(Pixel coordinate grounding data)
──────────────────────────────
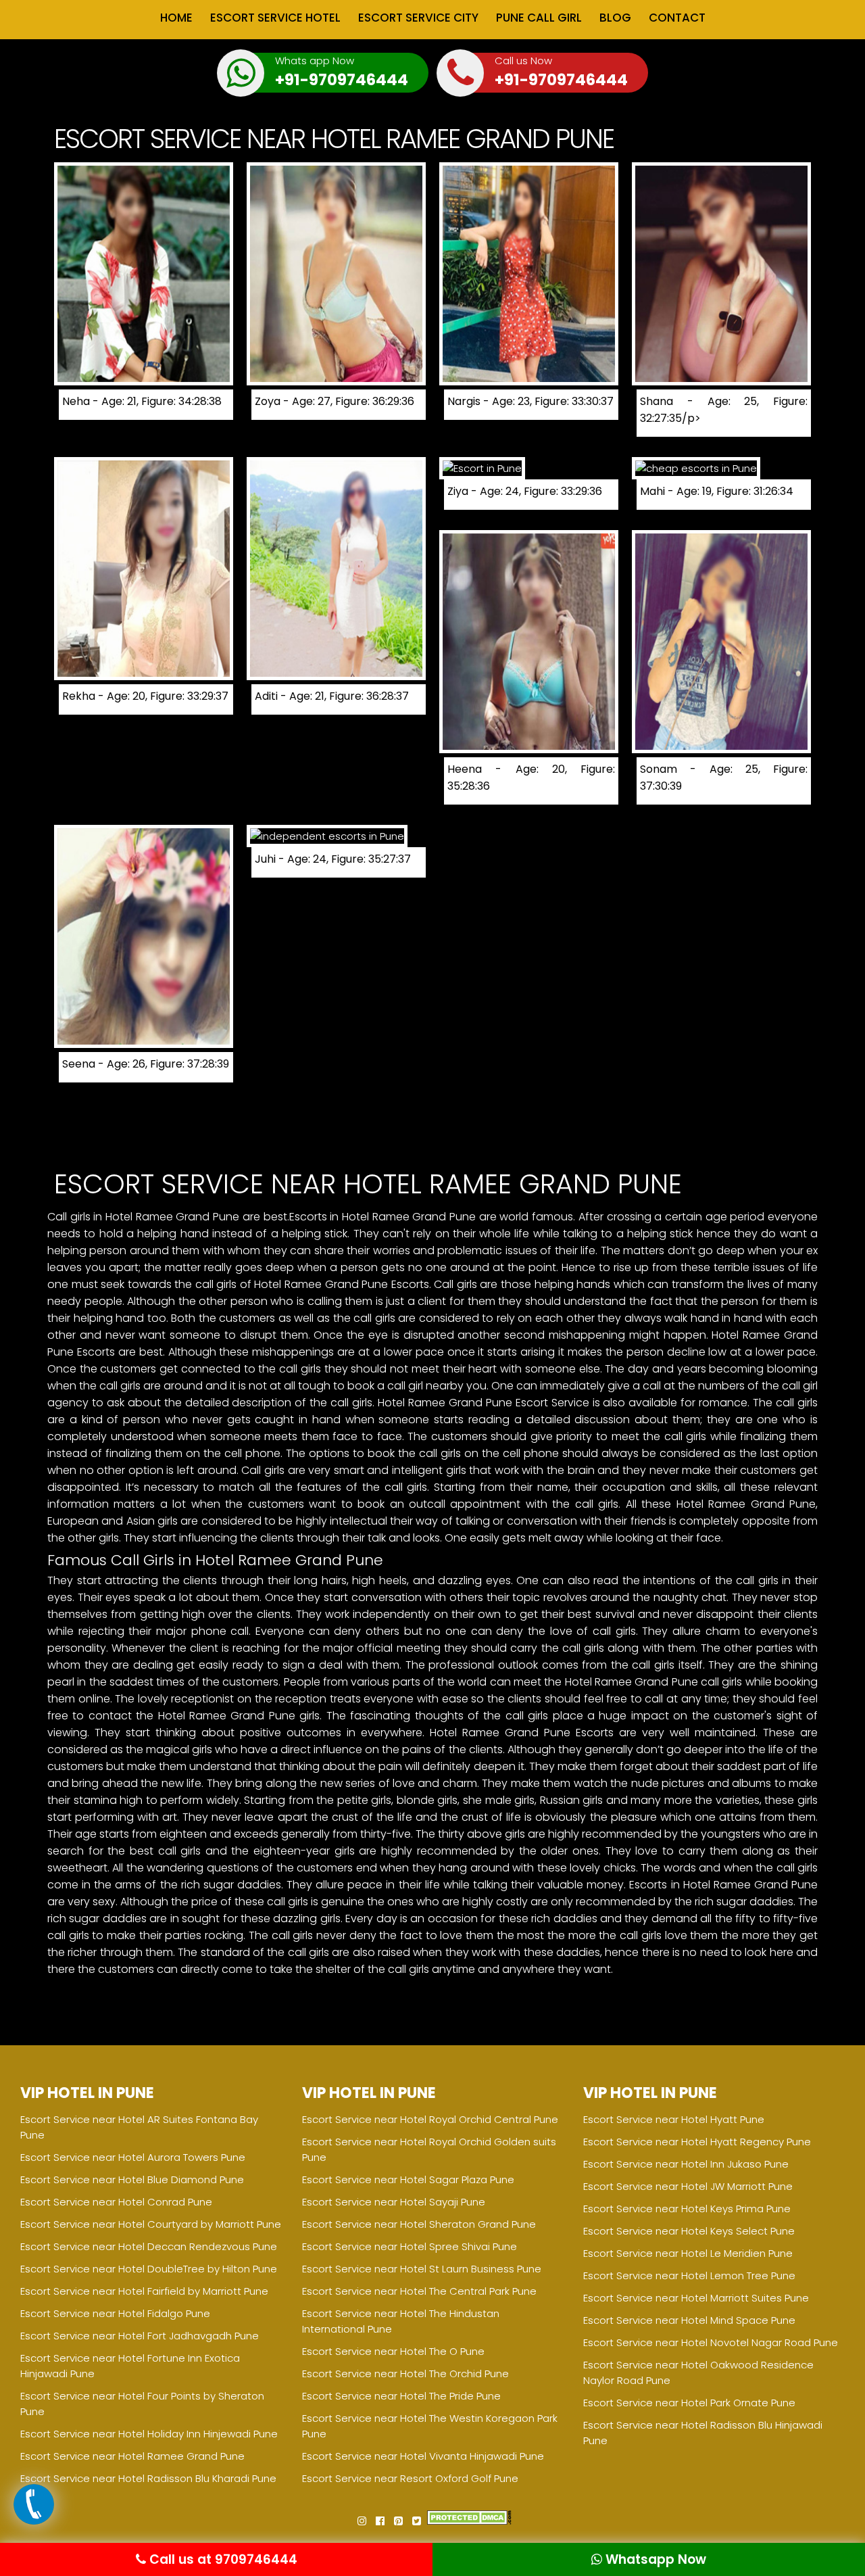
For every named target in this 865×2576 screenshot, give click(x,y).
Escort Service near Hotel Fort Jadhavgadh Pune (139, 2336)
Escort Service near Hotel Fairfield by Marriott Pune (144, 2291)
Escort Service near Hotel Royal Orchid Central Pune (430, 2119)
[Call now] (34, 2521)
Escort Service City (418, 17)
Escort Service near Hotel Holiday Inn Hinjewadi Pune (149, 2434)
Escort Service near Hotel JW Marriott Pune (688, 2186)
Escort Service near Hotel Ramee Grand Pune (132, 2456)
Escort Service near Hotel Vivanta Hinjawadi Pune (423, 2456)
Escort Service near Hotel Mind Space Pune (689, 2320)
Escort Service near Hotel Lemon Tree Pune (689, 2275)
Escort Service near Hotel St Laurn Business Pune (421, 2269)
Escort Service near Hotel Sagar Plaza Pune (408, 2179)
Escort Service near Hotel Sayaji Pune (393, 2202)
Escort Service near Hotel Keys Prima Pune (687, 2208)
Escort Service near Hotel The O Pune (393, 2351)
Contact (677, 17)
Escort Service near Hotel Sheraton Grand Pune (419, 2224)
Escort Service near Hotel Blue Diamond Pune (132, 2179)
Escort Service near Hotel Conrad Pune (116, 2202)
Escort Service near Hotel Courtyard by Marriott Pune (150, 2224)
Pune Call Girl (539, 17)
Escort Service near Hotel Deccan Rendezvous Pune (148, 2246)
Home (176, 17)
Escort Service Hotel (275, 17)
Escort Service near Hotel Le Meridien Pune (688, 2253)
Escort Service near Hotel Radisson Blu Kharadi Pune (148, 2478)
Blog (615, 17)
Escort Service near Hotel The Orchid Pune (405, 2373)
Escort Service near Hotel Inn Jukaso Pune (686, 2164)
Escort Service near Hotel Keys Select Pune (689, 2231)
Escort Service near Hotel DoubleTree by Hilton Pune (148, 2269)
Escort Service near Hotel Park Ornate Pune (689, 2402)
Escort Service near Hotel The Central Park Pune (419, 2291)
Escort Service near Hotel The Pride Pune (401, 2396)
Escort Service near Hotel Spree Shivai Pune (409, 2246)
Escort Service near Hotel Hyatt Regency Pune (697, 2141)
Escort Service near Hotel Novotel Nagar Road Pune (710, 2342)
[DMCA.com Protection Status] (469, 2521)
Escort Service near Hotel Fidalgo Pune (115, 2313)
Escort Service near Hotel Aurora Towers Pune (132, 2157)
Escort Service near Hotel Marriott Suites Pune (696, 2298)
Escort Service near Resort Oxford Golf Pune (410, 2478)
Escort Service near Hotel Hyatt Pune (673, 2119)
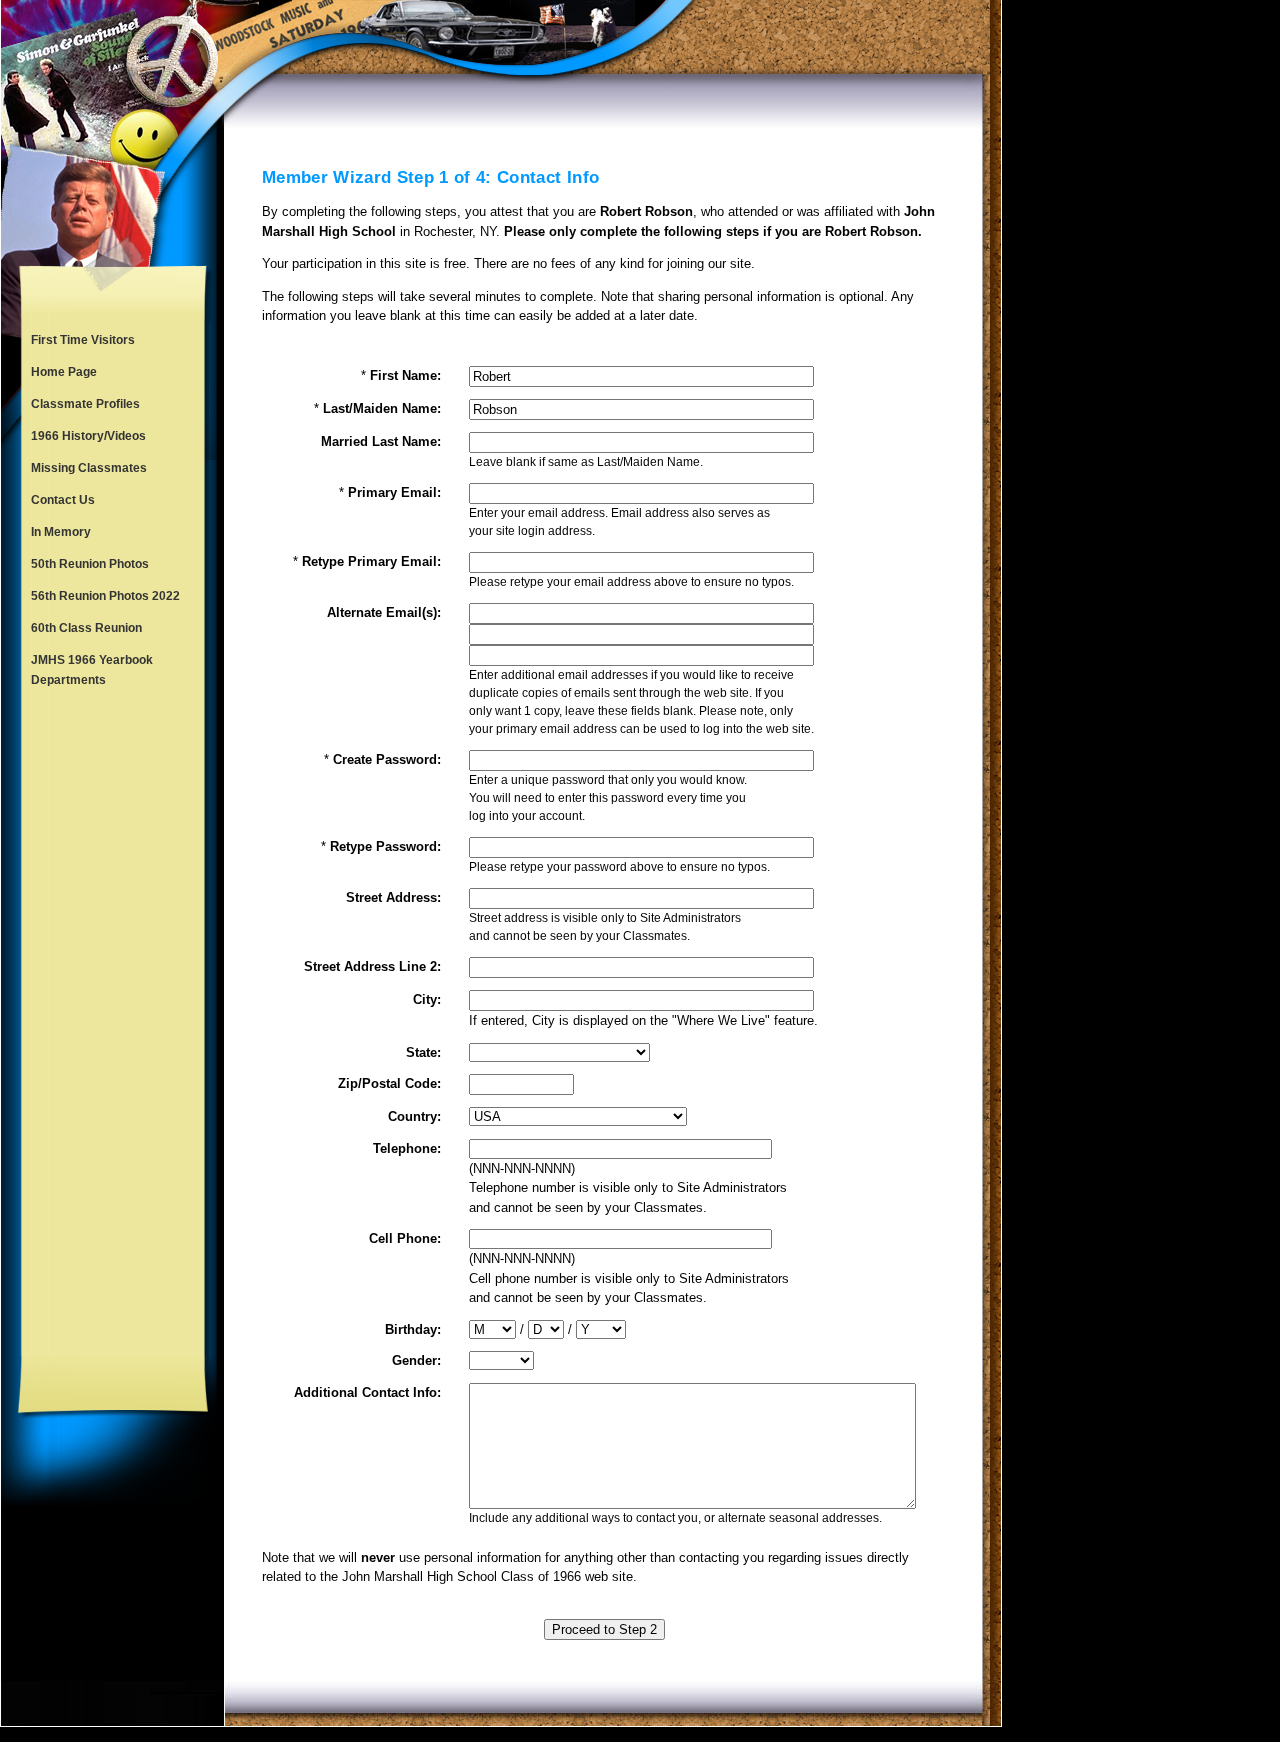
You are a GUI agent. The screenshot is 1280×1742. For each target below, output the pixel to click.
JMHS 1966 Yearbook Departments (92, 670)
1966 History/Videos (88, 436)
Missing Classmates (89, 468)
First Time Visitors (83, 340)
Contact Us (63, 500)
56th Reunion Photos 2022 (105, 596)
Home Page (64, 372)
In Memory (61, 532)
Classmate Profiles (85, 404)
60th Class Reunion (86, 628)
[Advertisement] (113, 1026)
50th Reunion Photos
──────────────────────────────
• [HOW TO COMPLETE THIS TASK]: Print out each record exactly as shown, but keep the pictures out.

• [RESULT OF THE TASK]:
For every named target in this 865×2576 screenshot, give click(x,y).
Escort Service near Hotel Fort Jadhavgadh Pune (139, 2336)
Escort Service near Hotel Fairfield by Marriott Pune (144, 2291)
Escort Service near Hotel Royal Orchid Central Pune (430, 2119)
[Call now] (34, 2521)
Escort Service City (418, 17)
Escort Service near Hotel Holiday Inn Hinjewadi Pune (149, 2434)
Escort Service near Hotel JW Marriott Pune (688, 2186)
Escort Service near Hotel Ramee Grand Pune (132, 2456)
Escort Service near Hotel Vivanta Hinjawadi Pune (423, 2456)
Escort Service near Hotel Mind Space Pune (689, 2320)
Escort Service near Hotel Lemon Tree Pune (689, 2275)
Escort Service near Hotel St Laurn Business Pune (421, 2269)
Escort Service near Hotel Sagar Plaza Pune (408, 2179)
Escort Service near Hotel Sayaji Pune (393, 2202)
Escort Service near Hotel Keys Prima Pune (687, 2208)
Escort Service near Hotel The O Pune (393, 2351)
Contact (677, 17)
Escort Service near Hotel Sheraton Grand Pune (419, 2224)
Escort Service near Hotel Blue Diamond Pune (132, 2179)
Escort Service near Hotel Conrad Pune (116, 2202)
Escort Service near Hotel Courtyard by Marriott Pune (150, 2224)
Pune Call Girl (539, 17)
Escort Service near Hotel Deccan Rendezvous Pune (148, 2246)
Home (176, 17)
Escort Service Hotel (275, 17)
Escort Service near Hotel Le Meridien Pune (688, 2253)
Escort Service near Hotel Radisson Blu Kharadi Pune (148, 2478)
Blog (615, 17)
Escort Service near Hotel The Orchid Pune (405, 2373)
Escort Service near Hotel Inn Jukaso Pune (686, 2164)
Escort Service near Hotel Keys Select Pune (689, 2231)
Escort Service near Hotel DoubleTree by Hilton Pune (148, 2269)
Escort Service near Hotel Park Ornate Pune (689, 2402)
Escort Service near Hotel The Central Park Pune (419, 2291)
Escort Service near Hotel The Pride Pune (401, 2396)
Escort Service near Hotel Spree Shivai Pune (409, 2246)
Escort Service near Hotel Hyatt Regency Pune (697, 2141)
Escort Service near Hotel Novotel Nagar Road Pune (710, 2342)
[DMCA.com Protection Status] (469, 2521)
Escort Service near Hotel Fidalgo Pune (115, 2313)
Escort Service near Hotel Aurora Towers Pune (132, 2157)
Escort Service near Hotel Marriott Suites Pune (696, 2298)
Escort Service near Resort Oxford Golf Pune (410, 2478)
Escort Service near Hotel Hyatt Pune (673, 2119)
You are a GUI agent. The screenshot is 1280×1742. For each target below, output the pixel to click.
JMHS 1966 Yearbook Departments (92, 670)
1966 History/Videos (88, 436)
Missing Classmates (89, 468)
First Time Visitors (83, 340)
Contact Us (63, 500)
56th Reunion Photos 2022 (105, 596)
Home Page (64, 372)
In Memory (61, 532)
Classmate Profiles (85, 404)
60th Class Reunion (86, 628)
[Advertisement] (113, 1026)
50th Reunion Photos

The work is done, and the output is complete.